All three teachers discussed supplementing their curricula with materials they find on their own. Harris focuses primarily on finding material that is accurate, then weighs how engaging and accessible it is given the technology constraints of her school. What is engaging for one class may not be so for another class, however, she added, which requires additional adaptation. Over time, Murphy has developed more comfort in discerning which sources are more credible for finding information and teaching resources. She noted that it is still difficult to determine whether items that claim to be NGSS aligned actually are, but that naming the tool (e.g., EQuIP) used to ascertain the NGSS alignment could be helpful. Costs are another factor that Murphy must consider when selecting materials. She said she prefers open source and feels that paper textbooks are unnecessary. There are more resources to purchase materials for AP courses than there are for other science classes, added Murphy.
Adapting curricula is important, Aguirre stated, because “it’s very difficult to argue for a single curriculum that’s going to meet every single child’s needs, every single teacher need.” In her view, teachers must have a voice in contributing to curriculum development and improvement, but expertise from researchers, especially related to science content, is still essential. Murphy noted that teacher collaboration with curriculum designers is important to account for the realities of teaching (e.g., preparation time not valued) or to consider how to change those existing constraints.
Access to technology varies.
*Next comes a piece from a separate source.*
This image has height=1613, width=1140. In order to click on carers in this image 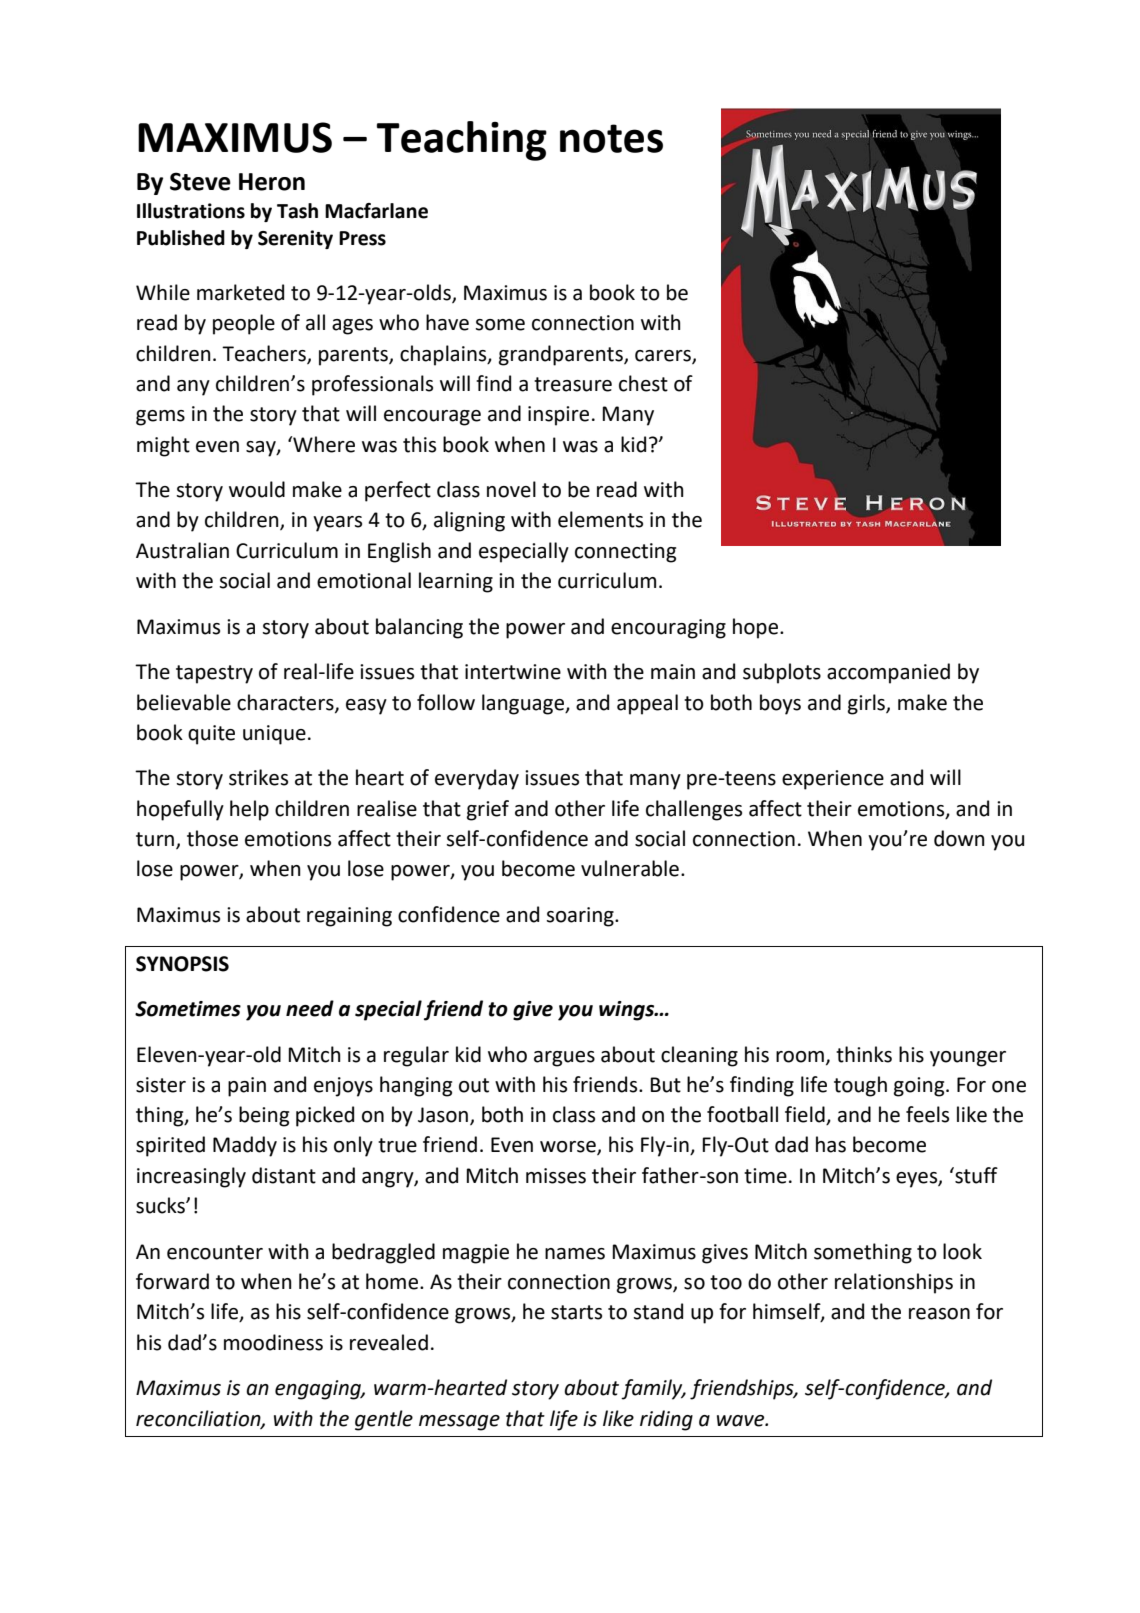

Harris noted that she has intermittent access to computers at her school, and that other subjects are prioritized above science for access to them. She has virtually no access to other technologies, such as probes or
other measurement tools. Aguirre’s school is on the opposite end of the spectrum, with nearly one computer for every student; however, many teachers in her district do not know how to effectively use technology in instruction, she said. Maine is a state with a policy of one device for each child, but increasingly how these policies are implemented varies locally.
Following the discussion, Neill described her perspective on key points that arose from the discussion. She suggested that developers and researchers work closely with individuals at the state and district levels, who can help provide valuable information about the systems in which materials would be used and about the barriers to implementation. Neill also urged participants to consider codesigning materials with teachers or others who will adopt the curricula. “One thing I have found for sure in the last 5 years of working across the nation, across states, and in Oklahoma, with implementation of the vision, is this is tough work and it is worthwhile work,” she stated. “But, it requires the expertise of every player in the system, and if we aren’t paying attention to all the experts in the system, we’re going to be missing a big component which may be the barrier that doesn’t allow us to move forward.”